3.2 膠原蛋白海綿支架材料的研究 膠原蛋白作為骨組織工程支架材料具有許多優點[15]。膠原是天然骨組織中有機質的主要成分，可為種子細胞的附著提供支架；其次，它還具有無毒、低抗原性、良好的生物相容性、可降解性和可吸收性，可以通過介導各種理化刺激來調節細胞的分化，對種子細胞的早期黏附、隨后的分化增殖以及發揮成骨功能都具有促進作用[16]。但是此種支架材料生物強度較低，力學性能較差，單獨移植用于骨缺損治療效果較差。目前的研究熱點是將膠原與BMP、HA、種子細胞或者自體骨髓等材料復合構建組織工程骨，不斷提高修復材料的機械性能和成骨性能。本研究中種子細胞BMSCs和OB接種至膠原蛋白海綿支架上，體外培養1周，細胞在支架上完全伸展并大量增殖[4]，形成具有一定強度的組織工程骨后用于移植，避免了種子細胞流失，同時也增加了膠原海綿組織工程的機械強度。

3.3 動物模型的制作 研究骨缺損的動物模型必須標準可靠并且盡可能模擬臨床情況。T?gil等[17]指出骨干連同骨膜的完全缺損，長度超過直徑的三四倍，機體就無法自行愈合，具有一般性的指導作用。參考國內外研究骨缺損模型的造模方法[5-7]，本研究采用尺骨中段1.5 cm節段性骨缺損模型。由于尺骨位置表淺，肌肉覆蓋較少，實驗中采用雙上肢尺側弧形切口，避免因傷口不愈合影響骨組織的修復。由于兔的前肢有尺橈骨組成，對于截骨區的選擇，參考顧祖超等[18]對兔尺骨解剖數據的測量結果，選取橈骨弧形頂點對應尺骨處截骨，截骨時用尖刀環形切開骨膜，使用骨科微型電鉆在上截骨點下緣和上截骨點下緣鉆孔線鋸截骨(這樣可以避免截骨過長)，然后用骨銼磨鈍骨折端，這樣截骨區遠離上下關節面，即使尺骨有較大缺損，橈骨也能起到內固定的作用，而且尺骨的直徑足夠大，結構和功能類似人類，因而可以基本模擬臨床情況。

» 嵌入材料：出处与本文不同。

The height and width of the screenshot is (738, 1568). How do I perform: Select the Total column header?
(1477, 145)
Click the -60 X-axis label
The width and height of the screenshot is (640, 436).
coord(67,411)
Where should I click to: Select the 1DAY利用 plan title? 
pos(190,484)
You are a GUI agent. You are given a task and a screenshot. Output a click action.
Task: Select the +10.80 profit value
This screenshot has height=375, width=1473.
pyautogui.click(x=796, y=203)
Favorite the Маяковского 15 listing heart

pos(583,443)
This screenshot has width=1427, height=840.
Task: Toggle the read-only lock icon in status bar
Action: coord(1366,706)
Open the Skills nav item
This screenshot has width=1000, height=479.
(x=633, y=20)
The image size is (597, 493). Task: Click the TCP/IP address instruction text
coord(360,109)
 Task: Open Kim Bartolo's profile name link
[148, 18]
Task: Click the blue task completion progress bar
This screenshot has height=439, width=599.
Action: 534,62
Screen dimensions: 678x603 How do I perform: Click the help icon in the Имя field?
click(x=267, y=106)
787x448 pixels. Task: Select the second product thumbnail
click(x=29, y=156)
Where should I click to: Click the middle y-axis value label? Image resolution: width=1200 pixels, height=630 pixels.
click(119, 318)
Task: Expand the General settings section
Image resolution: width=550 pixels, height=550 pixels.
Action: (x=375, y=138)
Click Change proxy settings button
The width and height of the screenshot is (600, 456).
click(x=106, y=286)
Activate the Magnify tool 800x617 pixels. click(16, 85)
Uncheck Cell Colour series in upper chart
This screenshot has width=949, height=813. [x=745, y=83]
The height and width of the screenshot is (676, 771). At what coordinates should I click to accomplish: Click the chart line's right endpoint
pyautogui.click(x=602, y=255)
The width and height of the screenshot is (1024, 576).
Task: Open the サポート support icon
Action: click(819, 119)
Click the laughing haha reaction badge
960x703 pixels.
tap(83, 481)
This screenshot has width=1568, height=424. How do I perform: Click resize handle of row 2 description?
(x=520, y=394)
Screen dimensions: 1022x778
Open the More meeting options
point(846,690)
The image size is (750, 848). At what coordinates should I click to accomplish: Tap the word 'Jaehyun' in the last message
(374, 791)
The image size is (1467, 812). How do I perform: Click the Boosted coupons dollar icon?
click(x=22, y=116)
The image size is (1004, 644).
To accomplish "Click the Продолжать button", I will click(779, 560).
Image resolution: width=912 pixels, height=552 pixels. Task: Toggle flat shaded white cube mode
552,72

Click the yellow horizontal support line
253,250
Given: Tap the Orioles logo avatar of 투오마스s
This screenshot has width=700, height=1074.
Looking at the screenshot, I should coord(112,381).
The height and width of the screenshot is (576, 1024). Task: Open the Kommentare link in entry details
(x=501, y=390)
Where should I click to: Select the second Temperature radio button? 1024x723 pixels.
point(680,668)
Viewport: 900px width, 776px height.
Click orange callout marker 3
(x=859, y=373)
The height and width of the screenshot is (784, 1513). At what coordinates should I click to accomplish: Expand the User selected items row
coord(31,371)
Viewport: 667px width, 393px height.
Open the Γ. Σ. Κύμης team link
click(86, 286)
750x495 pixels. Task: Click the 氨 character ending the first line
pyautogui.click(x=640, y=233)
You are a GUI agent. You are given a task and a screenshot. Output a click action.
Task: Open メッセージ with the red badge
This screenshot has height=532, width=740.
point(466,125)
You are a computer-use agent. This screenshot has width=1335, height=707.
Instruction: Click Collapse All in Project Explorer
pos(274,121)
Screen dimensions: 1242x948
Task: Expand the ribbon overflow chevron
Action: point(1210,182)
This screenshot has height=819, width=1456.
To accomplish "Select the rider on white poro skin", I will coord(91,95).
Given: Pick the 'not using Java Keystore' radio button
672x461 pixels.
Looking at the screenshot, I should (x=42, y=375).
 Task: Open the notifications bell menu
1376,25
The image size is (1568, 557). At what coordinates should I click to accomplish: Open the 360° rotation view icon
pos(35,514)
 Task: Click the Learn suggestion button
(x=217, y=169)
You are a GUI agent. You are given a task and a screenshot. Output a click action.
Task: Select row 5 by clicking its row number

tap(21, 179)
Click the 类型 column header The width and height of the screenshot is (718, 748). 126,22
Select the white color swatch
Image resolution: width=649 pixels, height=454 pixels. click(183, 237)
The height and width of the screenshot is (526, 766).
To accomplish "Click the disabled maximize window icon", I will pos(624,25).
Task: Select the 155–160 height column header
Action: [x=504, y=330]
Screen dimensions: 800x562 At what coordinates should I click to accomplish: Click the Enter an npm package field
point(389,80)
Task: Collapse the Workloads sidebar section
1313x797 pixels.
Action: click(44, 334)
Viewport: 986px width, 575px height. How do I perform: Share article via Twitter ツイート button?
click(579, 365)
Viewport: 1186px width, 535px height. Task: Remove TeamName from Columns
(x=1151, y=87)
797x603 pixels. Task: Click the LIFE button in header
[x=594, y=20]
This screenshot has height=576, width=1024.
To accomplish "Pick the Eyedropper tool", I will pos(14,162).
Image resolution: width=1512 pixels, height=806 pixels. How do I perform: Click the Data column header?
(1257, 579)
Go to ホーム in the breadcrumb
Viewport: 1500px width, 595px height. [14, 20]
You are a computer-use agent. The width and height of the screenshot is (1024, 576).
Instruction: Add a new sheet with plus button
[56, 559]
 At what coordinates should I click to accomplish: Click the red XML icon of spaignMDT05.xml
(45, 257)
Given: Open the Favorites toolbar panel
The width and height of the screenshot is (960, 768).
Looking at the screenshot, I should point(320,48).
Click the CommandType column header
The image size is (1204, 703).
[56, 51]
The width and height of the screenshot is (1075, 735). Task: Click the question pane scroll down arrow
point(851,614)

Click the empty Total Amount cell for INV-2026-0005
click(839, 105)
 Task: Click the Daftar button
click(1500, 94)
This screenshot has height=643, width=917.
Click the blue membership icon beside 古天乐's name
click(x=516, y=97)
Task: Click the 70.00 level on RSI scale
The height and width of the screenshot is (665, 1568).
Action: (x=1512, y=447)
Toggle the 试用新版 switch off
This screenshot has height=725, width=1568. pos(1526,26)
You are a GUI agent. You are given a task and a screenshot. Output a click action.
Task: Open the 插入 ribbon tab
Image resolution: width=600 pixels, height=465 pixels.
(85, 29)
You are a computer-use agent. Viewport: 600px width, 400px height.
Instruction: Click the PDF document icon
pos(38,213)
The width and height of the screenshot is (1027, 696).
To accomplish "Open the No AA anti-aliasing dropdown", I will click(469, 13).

3.4 膠原蛋白海綿組織工程化骨組織修復病理過程 Sellers等[19]將膠原海綿作為骨形態蛋白載體用于軟骨缺損的治療，Wakitani等[20]用嵌入軟骨細胞的膠原蛋白凝膠來修復軟骨缺陷。本研究使用膠原蛋白海綿復合種子細胞修復皮質骨缺損，通過形態學觀察發現兩種種子細胞可以在膠原海綿周圍生長，逐漸黏附，并在其表面形成細胞集落或團簇，隨著培養時間的延長，細胞長入孔隙內，分泌細胞外基質，細胞連接成片，膠原海綿復合體逐漸轉化為軟骨組織。研究結果顯示，膠原蛋白海綿骨植入體內后的骨折愈合過程以軟骨內化骨為主。骨折愈合是一個復雜的連續進行的過程，是OB與破骨細胞等多因素相互作用的結果，缺損區軟骨細胞逐漸增生、鈣化而骨化，在破骨細胞作用下，骨化后的骨小梁表面開始形成小腔隙，之后小腔隙逐漸相互貫通形成較大腔隙，并有血管生成，當大腔隙連接成片并與自體骨髓腔重新溝通后，即完成了骨折愈合過程。